**What you need to do**
According to the soak tank text, what controls the time of transition from high pressure to low pressure and back again?

>> Begin Text

Consequently, the system can be modified by the addition of a hydrostatic catch tank 90 at the discharge of the soak tank 10 , with a timer-activated by-pass valve 92 . Thus, when the by-pass valve 92 is closed, water is forced to flow into the balance tank, and overflow from the balance tank 28 to discharge into catch tank 90 .

This process gradually fills the balance tank 28 , and correspondingly gradually increases the hydrostatic head in the soak tank 10 .

When the by-pass valve 92 is opened in a logical sequence, the balance tank 28 drains into the catch tank 90 , lowering the soak tank pressure down to atmospheric pressure. The size of the balance tank 28 divided by the recirculation rate (volume/volume per time=time) controls the time of transition from high pressure to low pressure and back again.

The foregoing oscillating pressure concept, as represented in FIG. 8 , provides a bean with the following processing experiences:

1. Partial rehydration

2. Cell-disrupting-expansion to create high internal porosity

3. Pulsed water flow through said pores to extract sugar faster than expected in the prior art by oscillating pressure

4. Attenuated pressure changes to minimize rupturing and skin toughening; with steps 3 and 4 being repeated throughout the soak cycle

5. Normal cooking

From the foregoing it becomes readily apparent that the invention is directed to a novel and advantageous soak tank structure, which may be particularly employed for edible beans which will remove undesired soluble constituents, such as oligosaccharides or sugars and other constituents which are desired to be eliminated from beans.

Furthermore, although the foregoing equipment has been described in connection with the soaking and leaching of soluble constituents from edible beans, it may be readily apparent to one skilled in the art that other types of materials, both edible or non-edible may be processed by means of the present apparatus, in view of which the scope of the apparatus and its functioning is not limited to beans as described hereinbefore.

While there has been shown and described what is considered to be preferred embodiment of the invention, it will, of course, be understood that various modifications and changes in form or detail could readily be made without departing from the spirit of the invention. It is, therefore, intended that the invention be not limited to the exact form and detail herein shown and described, nor to anything less than the whole of the invention herein disclosed as hereinafter claimed.

>> End Text
>> Begin Records supplied

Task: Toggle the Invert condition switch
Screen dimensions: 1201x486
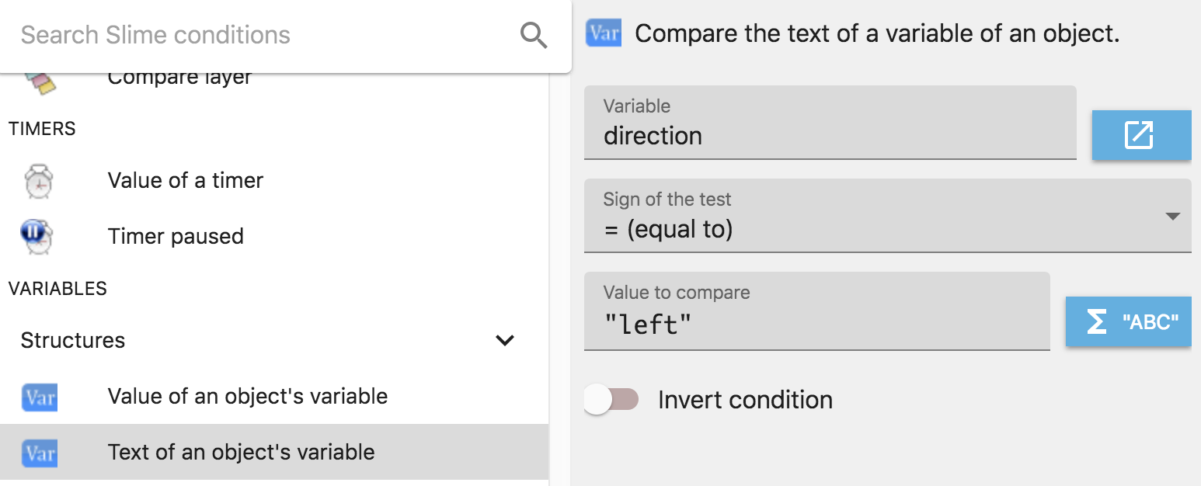Action: click(x=611, y=400)
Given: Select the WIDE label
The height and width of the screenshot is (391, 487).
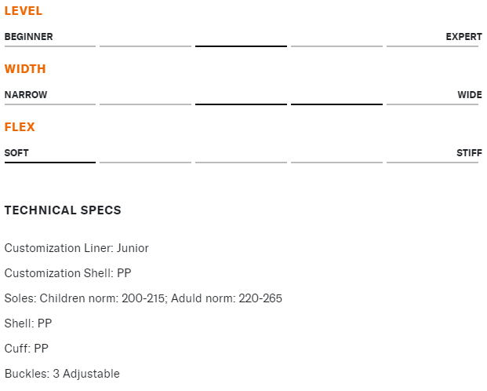Looking at the screenshot, I should coord(470,95).
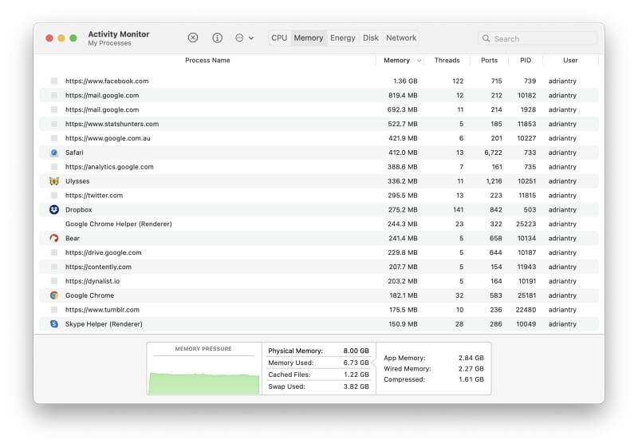
Task: Select the Dropbox app icon
Action: [53, 210]
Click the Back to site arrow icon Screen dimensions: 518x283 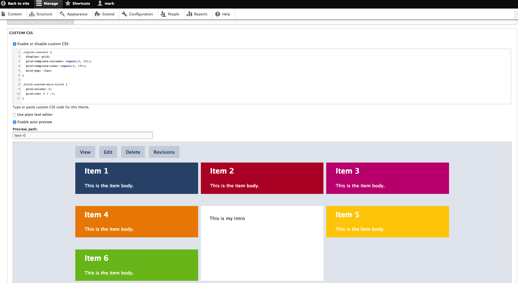click(x=3, y=4)
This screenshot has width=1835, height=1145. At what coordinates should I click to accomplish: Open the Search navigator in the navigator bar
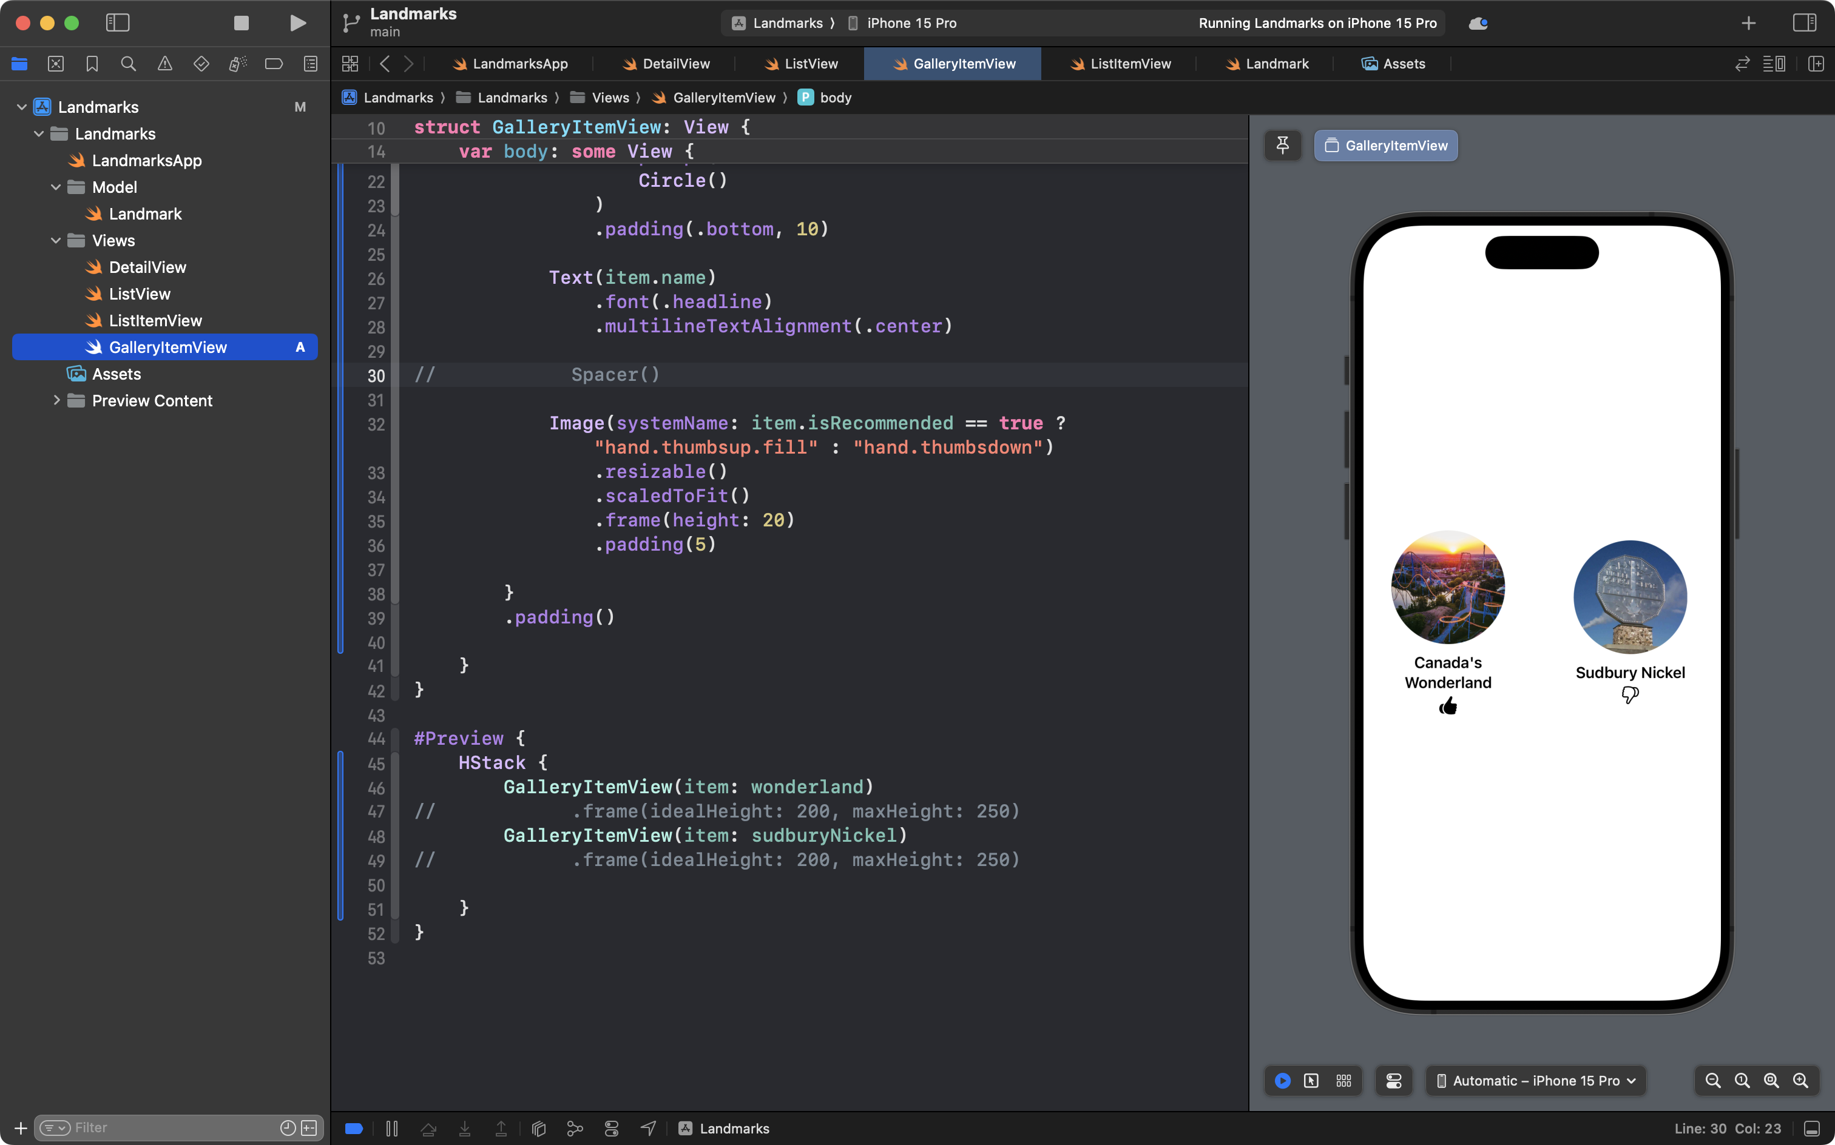[128, 64]
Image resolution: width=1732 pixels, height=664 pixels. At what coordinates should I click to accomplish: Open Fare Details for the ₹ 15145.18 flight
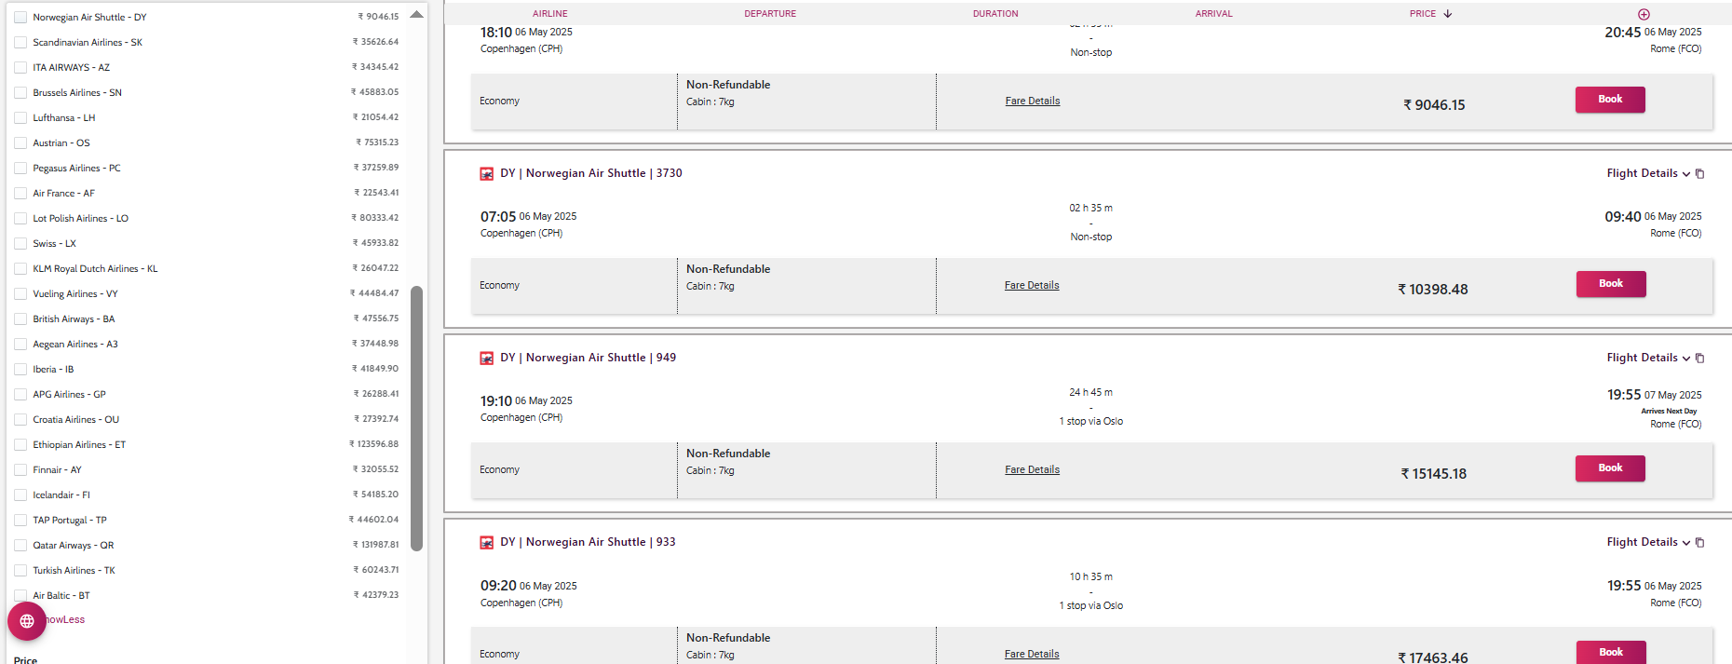pos(1032,470)
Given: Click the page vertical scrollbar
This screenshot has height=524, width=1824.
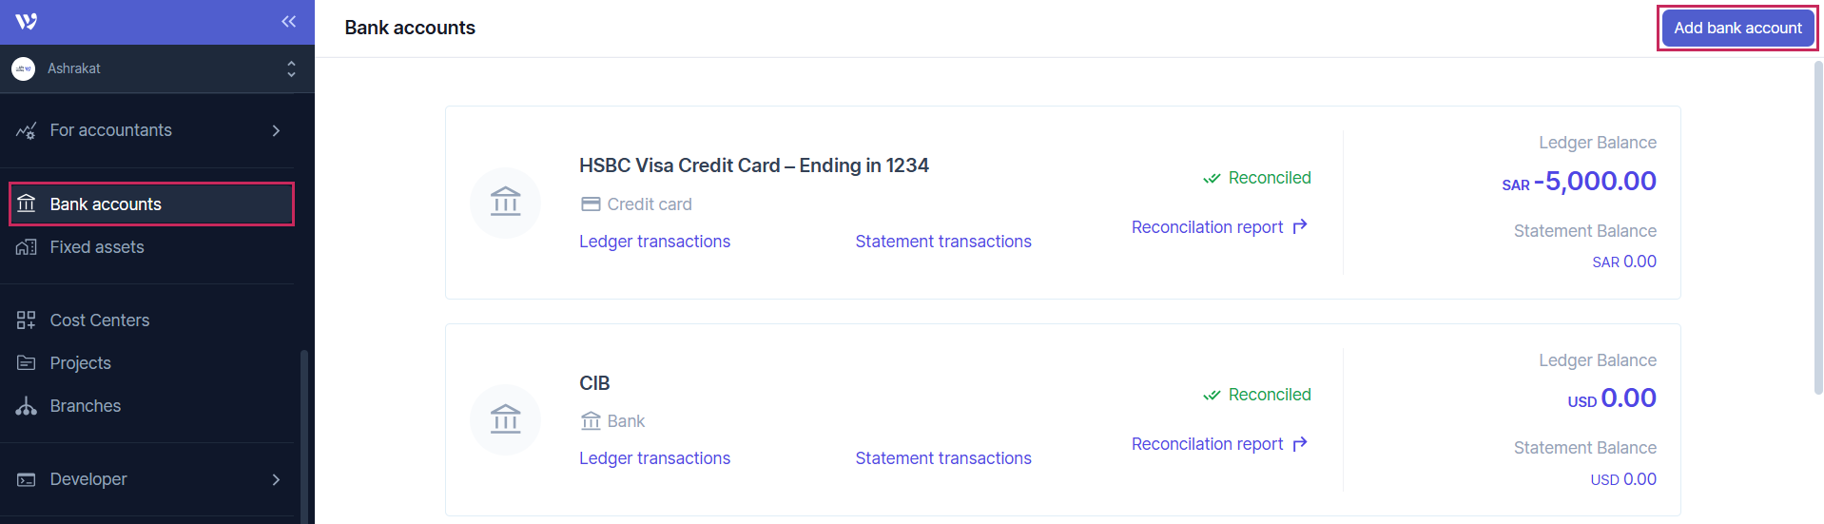Looking at the screenshot, I should click(1817, 228).
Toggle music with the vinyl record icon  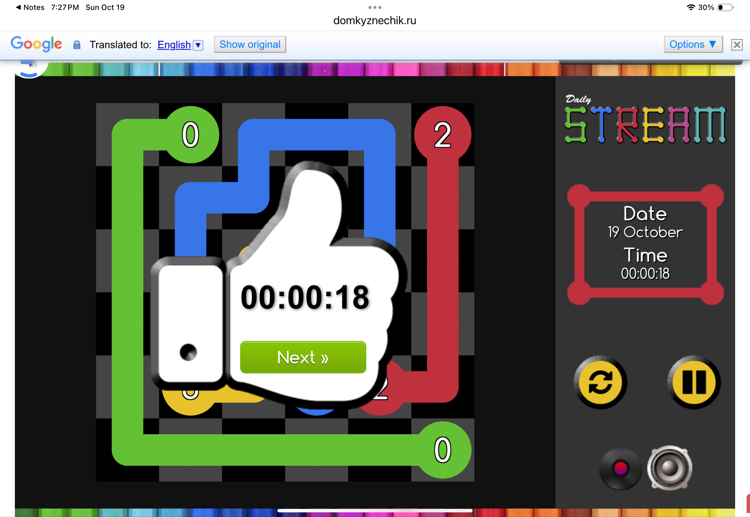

>> End Records supplied

**Task answer**
The size of the balance tank divided by the recirculation rate.